Of the lines below, reproduce exactly those from the line containing "Click the page vertical scrollbar thumb" to the end, including both the first and the last.

Collected data:
:::::
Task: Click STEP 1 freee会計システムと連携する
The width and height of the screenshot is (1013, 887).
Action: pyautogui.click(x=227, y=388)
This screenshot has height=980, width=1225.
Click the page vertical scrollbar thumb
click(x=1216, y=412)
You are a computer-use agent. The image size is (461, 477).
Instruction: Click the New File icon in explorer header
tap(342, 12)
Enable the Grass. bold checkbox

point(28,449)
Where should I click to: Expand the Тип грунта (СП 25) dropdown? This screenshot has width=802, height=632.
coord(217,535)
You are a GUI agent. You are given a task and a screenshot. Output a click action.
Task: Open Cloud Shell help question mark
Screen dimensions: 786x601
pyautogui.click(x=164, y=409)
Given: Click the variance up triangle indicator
:::::
→ OUTPUT OF THE TASK
Click the page vertical scrollbar thumb
click(x=1216, y=412)
You are a computer-use agent. The image size is (461, 477).
Instruction: Click the New File icon in explorer header
tap(342, 12)
Enable the Grass. bold checkbox

point(28,449)
Where should I click to: Expand the Тип грунта (СП 25) dropdown? This screenshot has width=802, height=632.
coord(217,535)
You are a GUI agent. You are given a task and a screenshot. Output a click action.
Task: Open Cloud Shell help question mark
Screen dimensions: 786x601
pyautogui.click(x=164, y=409)
Given: Click the variance up triangle indicator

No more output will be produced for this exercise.